The Rev John explained that Methodists were “renowned for falling out”, the two main factions being the Primitives and the Wesleyans until the reunification in 1932. When the first Chapels were built, Old Town (Burlington) and Quay were separate communities and each built their own Wesleyan and Primitive Chapels. Growing congregations necessitated extensions and rebuilds in the 1800’s.

In Quay, Chapel Street had one Chapel of each faction. The Primitive Chapel closed in 1969 and stood were Iceland is now. It replaced the first Primitive Chapel in Quay which was built on the Esplanade in 1821.

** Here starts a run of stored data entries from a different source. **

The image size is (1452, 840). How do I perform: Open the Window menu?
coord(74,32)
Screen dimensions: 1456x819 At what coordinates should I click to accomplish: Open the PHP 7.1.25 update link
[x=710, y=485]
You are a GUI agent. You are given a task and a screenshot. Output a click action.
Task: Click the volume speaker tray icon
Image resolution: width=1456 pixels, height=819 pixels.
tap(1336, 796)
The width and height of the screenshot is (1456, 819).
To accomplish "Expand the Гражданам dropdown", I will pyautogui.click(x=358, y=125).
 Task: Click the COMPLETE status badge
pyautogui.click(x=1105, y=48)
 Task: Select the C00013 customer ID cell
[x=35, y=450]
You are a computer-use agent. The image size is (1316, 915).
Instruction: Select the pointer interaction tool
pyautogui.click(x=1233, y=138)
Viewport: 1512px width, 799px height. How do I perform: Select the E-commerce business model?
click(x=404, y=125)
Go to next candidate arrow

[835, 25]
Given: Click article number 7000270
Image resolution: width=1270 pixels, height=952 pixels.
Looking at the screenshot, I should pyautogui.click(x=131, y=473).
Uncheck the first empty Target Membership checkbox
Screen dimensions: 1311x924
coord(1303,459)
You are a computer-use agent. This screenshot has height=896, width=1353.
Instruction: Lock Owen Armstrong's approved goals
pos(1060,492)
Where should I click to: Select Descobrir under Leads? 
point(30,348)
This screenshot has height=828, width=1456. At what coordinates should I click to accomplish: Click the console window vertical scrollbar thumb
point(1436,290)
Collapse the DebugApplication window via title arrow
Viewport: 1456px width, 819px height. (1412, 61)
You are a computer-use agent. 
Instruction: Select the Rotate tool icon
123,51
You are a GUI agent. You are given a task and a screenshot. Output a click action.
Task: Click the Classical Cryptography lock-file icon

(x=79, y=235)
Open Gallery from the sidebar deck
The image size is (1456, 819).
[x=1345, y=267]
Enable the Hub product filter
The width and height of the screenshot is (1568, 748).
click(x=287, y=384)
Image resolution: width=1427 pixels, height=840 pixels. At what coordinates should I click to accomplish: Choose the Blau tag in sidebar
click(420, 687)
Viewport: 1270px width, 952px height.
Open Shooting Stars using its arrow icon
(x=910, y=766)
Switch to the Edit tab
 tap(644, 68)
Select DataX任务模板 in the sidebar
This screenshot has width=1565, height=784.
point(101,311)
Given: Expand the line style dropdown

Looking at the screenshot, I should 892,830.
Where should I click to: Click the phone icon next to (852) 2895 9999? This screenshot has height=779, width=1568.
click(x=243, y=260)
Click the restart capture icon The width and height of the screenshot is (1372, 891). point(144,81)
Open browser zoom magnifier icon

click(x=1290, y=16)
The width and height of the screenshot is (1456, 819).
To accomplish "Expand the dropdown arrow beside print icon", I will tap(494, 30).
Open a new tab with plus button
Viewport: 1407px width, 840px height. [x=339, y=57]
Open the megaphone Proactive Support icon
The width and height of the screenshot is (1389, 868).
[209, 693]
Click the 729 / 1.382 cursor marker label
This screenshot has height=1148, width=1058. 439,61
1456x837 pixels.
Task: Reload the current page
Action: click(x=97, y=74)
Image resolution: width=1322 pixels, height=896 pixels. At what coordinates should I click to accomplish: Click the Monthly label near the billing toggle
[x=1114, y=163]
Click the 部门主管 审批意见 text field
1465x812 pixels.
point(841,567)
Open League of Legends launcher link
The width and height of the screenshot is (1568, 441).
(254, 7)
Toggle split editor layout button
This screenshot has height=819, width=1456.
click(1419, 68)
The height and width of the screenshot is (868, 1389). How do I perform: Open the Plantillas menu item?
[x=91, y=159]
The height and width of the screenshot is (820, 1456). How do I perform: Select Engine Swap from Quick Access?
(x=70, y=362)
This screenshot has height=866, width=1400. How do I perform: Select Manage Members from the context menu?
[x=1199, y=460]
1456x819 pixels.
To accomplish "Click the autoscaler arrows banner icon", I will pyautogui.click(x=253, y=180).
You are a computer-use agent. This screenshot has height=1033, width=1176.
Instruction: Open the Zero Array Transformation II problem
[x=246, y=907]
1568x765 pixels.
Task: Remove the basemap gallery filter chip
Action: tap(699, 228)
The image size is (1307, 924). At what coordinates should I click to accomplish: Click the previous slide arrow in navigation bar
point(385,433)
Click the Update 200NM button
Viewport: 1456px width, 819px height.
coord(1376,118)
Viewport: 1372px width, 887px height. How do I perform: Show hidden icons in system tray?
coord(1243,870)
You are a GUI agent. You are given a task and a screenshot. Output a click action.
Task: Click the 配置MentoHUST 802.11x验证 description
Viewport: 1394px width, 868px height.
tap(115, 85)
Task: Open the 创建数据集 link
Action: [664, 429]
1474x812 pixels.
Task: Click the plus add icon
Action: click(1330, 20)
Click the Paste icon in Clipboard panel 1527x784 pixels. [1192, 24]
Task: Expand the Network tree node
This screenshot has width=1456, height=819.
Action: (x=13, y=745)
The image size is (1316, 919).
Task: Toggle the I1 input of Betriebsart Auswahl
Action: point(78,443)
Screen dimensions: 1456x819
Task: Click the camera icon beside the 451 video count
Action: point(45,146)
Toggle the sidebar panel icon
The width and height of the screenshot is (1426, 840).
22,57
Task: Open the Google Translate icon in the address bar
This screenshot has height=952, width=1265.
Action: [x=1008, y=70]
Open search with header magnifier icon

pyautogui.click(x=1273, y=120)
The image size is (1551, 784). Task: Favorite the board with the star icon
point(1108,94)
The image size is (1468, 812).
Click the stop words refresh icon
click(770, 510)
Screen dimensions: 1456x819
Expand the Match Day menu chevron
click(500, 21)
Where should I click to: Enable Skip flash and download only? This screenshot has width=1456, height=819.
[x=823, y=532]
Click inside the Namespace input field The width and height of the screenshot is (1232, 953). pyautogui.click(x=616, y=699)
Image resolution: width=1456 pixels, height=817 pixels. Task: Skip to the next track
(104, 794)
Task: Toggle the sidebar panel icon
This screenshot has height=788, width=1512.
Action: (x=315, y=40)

Many will remember the demolition of the old Wesleyan Chapel which closed in 1999 to make way for the Promenades shopping centre. The frontage which could not be saved and the organ open to the elements were sad sights. Strangely, the other end of the shopping centre is the site of another Chapel fronting onto the Promenade. It was built by a different faction of Methodism about 1850 and closed in 1957.

St John’s Street was the site of the Old Town’s Methodist Churches. The present St John’s Burlington Methodist Chapel was designed in the “Italian” style by architect Joseph Earnshaw and building started in 1883. They moved from a building of 1803 which is now part of the West Building Supplies outlet. What is now the Coop shop was the Primitive Chapel built in 1877. The Primitives moved from a smaller Chapel on the other side of the street. This was demolished when St John’s Street was widened in the early 1900’s.

John then gave a quick review of the Methodist Chapels in the surrounding villages. The glass in the Rose window in Sewerby once adorned the Chapel on the Promenade. The oldest Chapel still in use is that at Barmston, built in 1839.

After a lively series of questions and comments the Prior Rick Hudson asked Kay Kenny to give the vote of thanks.  She thanked John for his description of Methodism and the Chapels in Bridlington which certainly got members talking.